╭──

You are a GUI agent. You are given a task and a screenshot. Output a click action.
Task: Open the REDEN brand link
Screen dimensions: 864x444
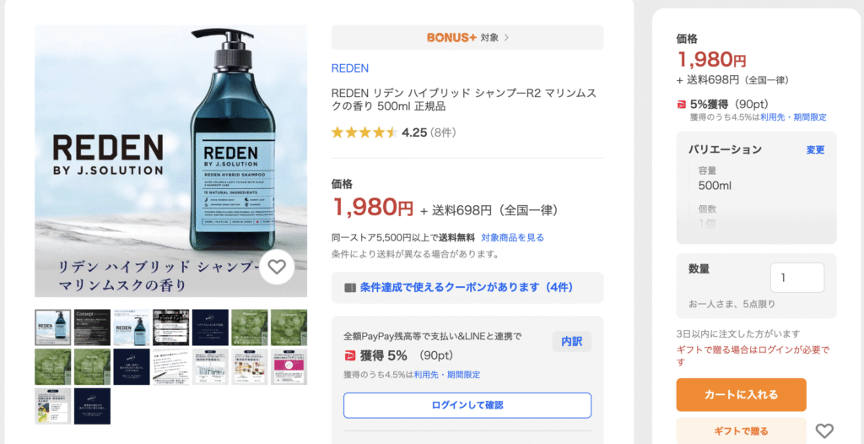pos(349,68)
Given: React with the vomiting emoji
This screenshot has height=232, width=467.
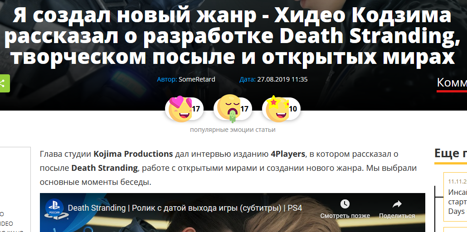Looking at the screenshot, I should (228, 109).
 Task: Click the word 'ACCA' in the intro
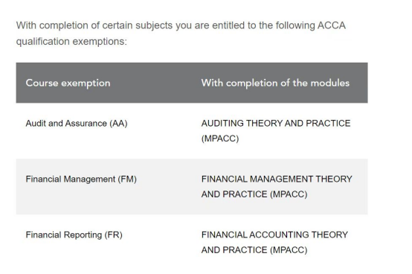coord(332,25)
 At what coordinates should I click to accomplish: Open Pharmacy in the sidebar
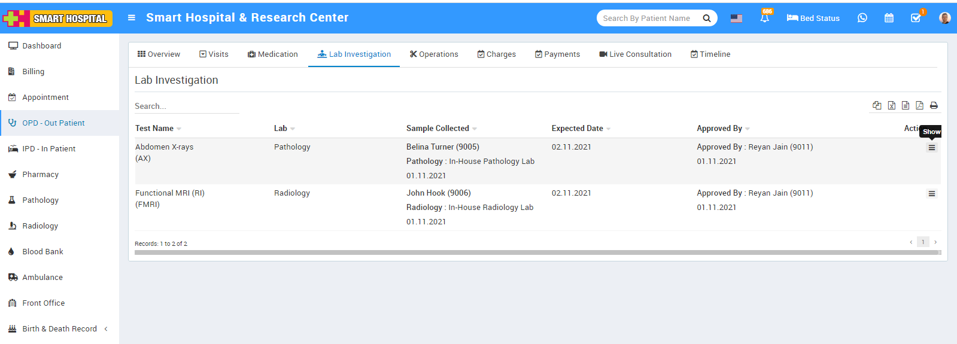tap(40, 175)
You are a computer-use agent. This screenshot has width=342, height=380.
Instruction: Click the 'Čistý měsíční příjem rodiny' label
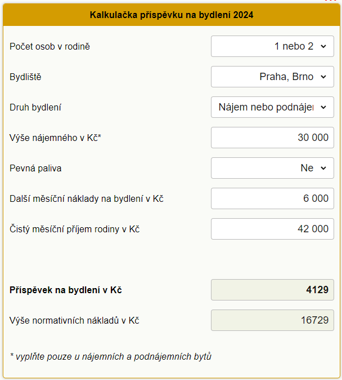click(x=74, y=229)
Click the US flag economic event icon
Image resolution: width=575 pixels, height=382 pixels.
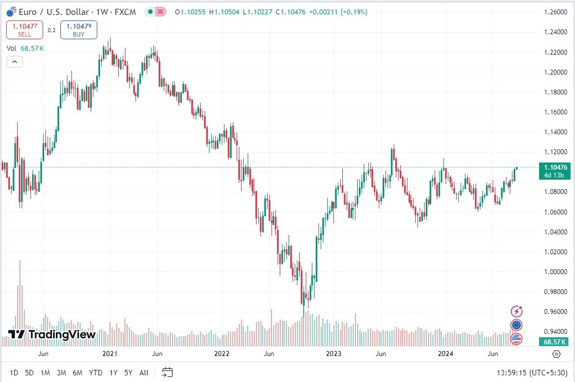coord(516,339)
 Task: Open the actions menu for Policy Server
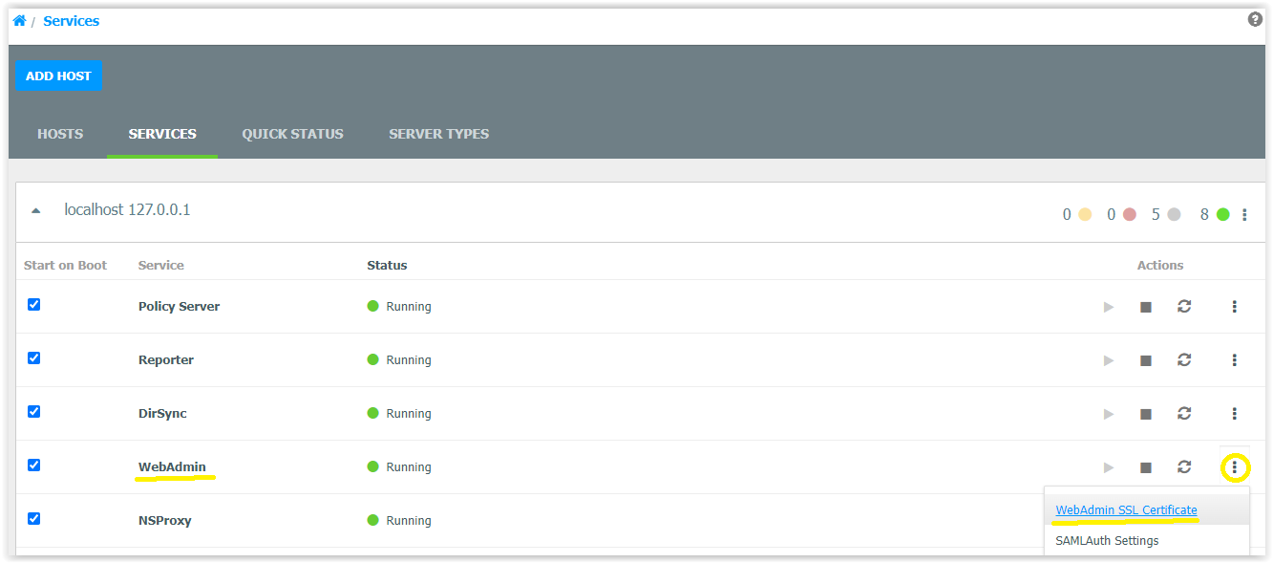pos(1235,306)
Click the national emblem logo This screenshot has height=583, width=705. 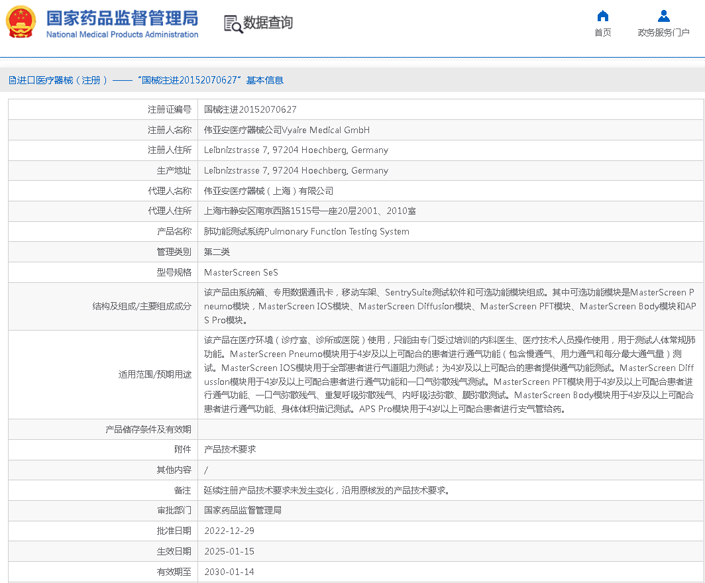(x=21, y=22)
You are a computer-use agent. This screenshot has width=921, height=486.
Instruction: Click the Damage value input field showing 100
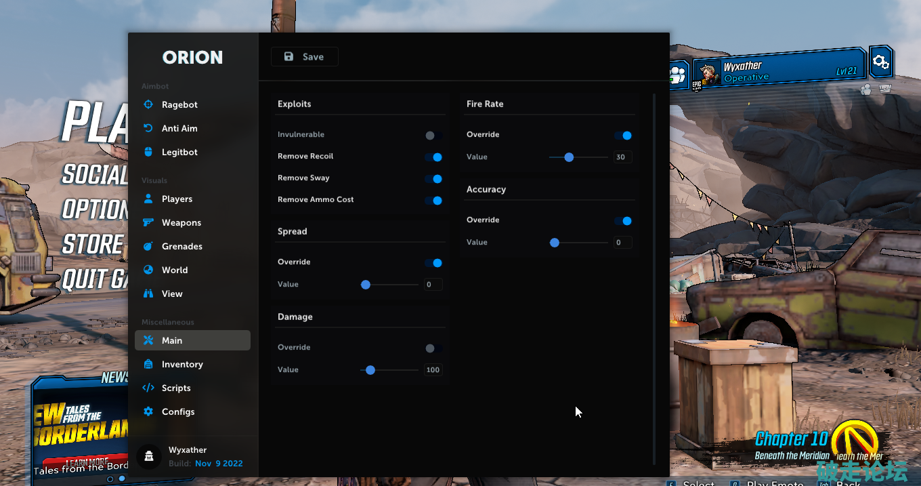tap(433, 370)
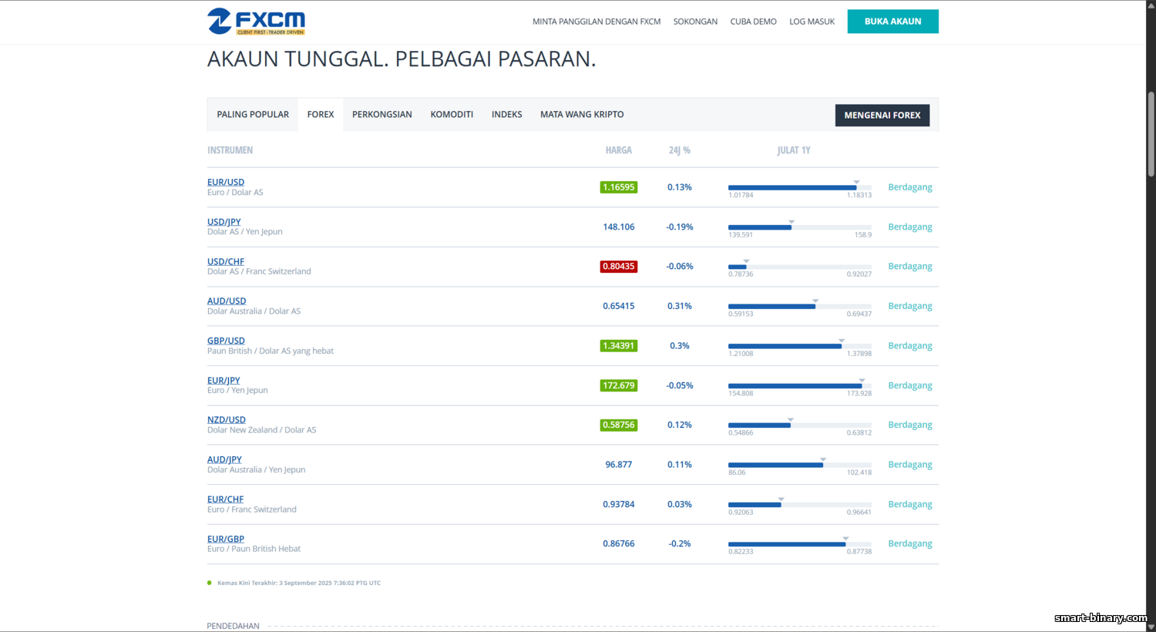Image resolution: width=1156 pixels, height=632 pixels.
Task: Open the Indeks tab
Action: click(506, 115)
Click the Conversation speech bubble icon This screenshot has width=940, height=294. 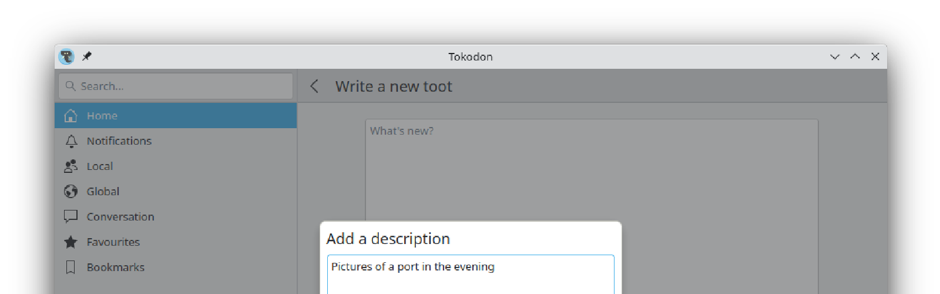coord(71,217)
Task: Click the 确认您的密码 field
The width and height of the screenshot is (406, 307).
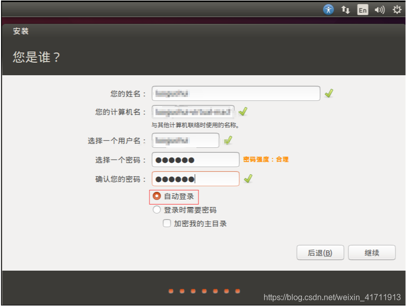Action: (195, 179)
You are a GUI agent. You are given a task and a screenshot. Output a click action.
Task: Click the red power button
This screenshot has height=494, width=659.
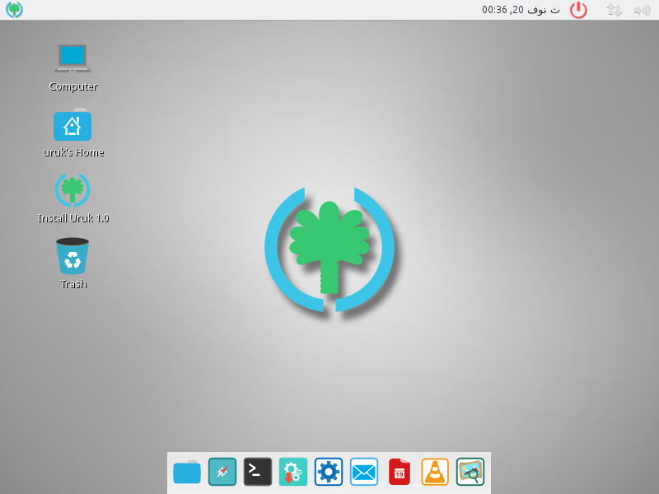point(578,10)
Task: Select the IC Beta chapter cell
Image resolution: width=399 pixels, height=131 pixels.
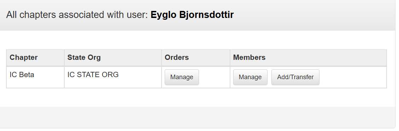Action: 35,77
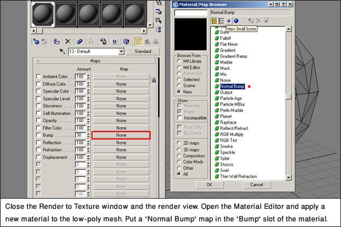Enable the Diffuse Color map checkbox
Viewport: 341px width, 227px height.
pos(39,83)
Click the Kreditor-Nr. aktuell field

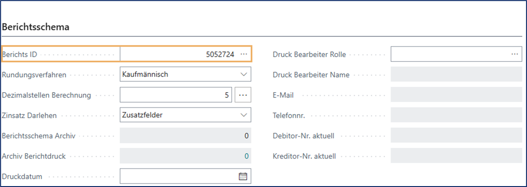point(456,156)
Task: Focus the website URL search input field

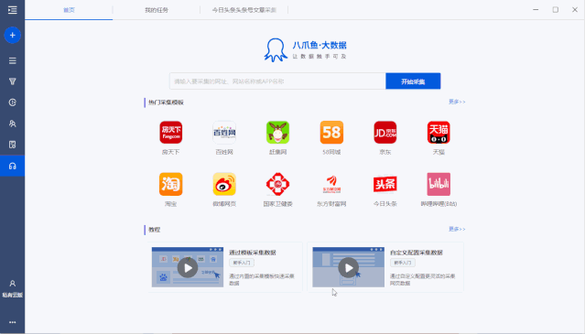Action: coord(277,81)
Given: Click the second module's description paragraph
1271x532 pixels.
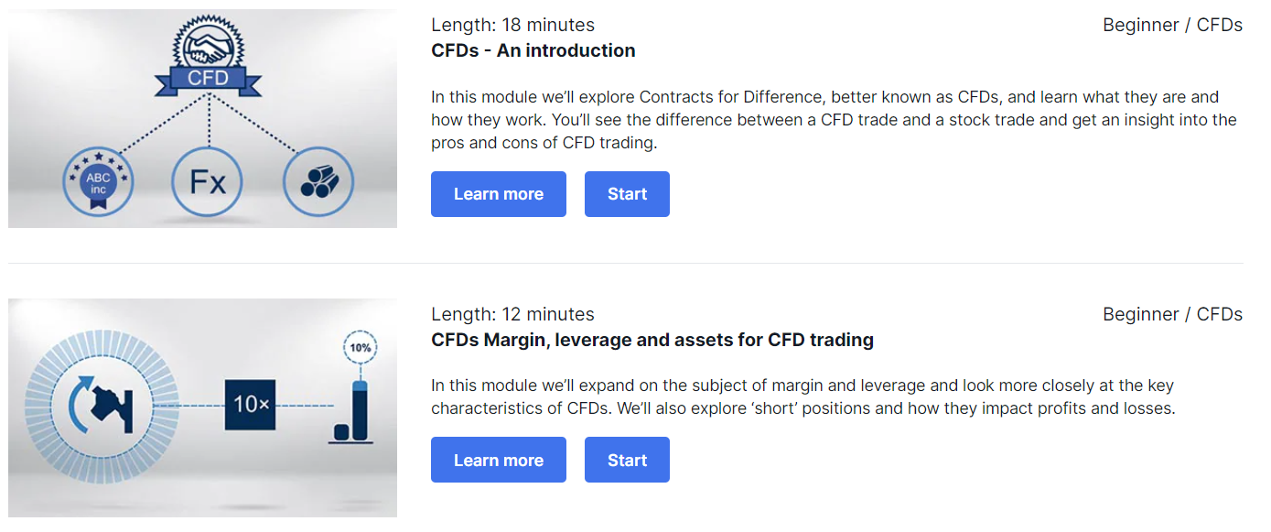Looking at the screenshot, I should click(x=803, y=396).
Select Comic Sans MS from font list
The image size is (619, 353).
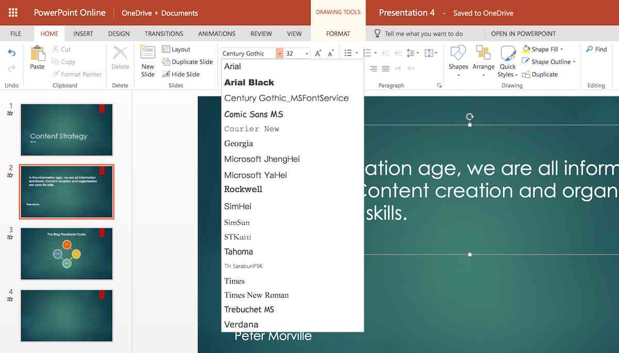point(253,114)
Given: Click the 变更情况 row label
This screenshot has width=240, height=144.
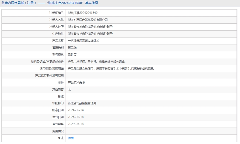Looking at the screenshot, I should click(58, 131).
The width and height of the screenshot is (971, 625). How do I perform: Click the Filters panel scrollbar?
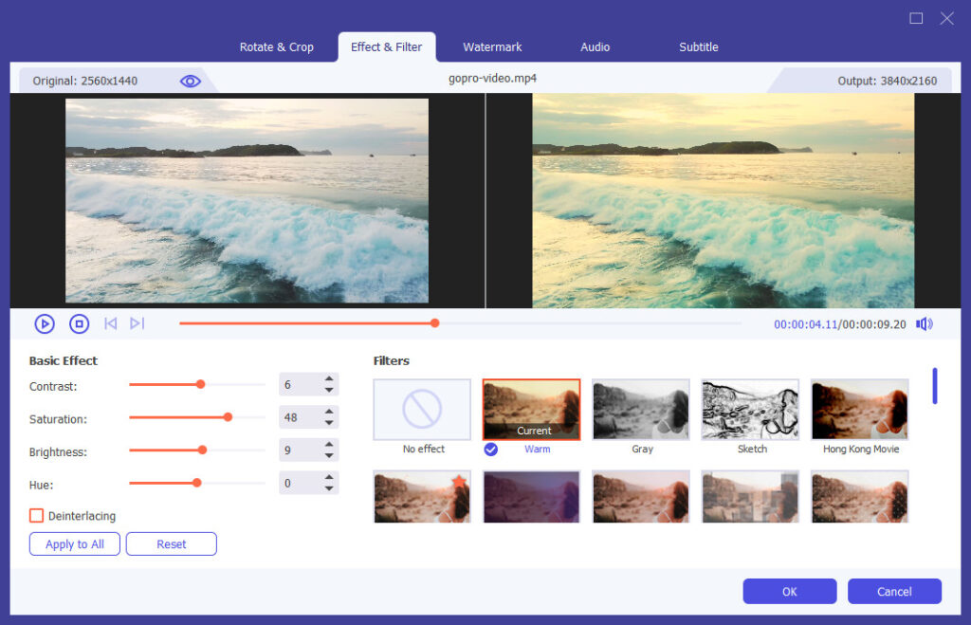tap(934, 386)
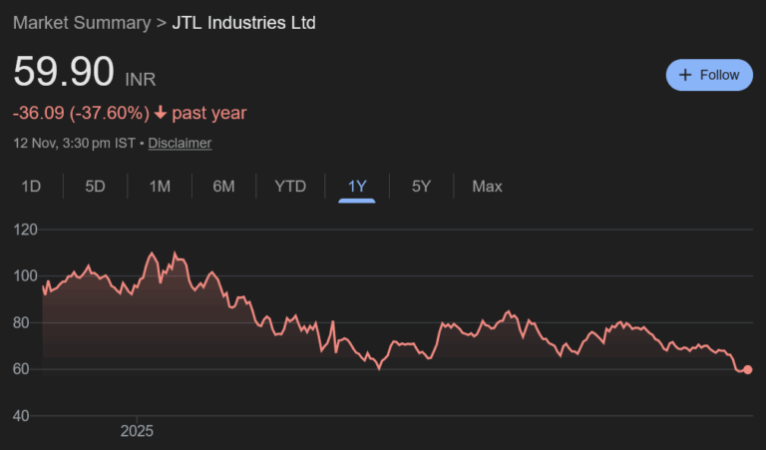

╰──

YOUR INSTRUCTIONS: Check each line of the entries above for the word "computer". List the ones that have it.

EXERCISE OUTPUT:
You are a computer-use agent. This screenshot has width=342, height=380.
You are a computer-use agent. This screenshot has width=921, height=486.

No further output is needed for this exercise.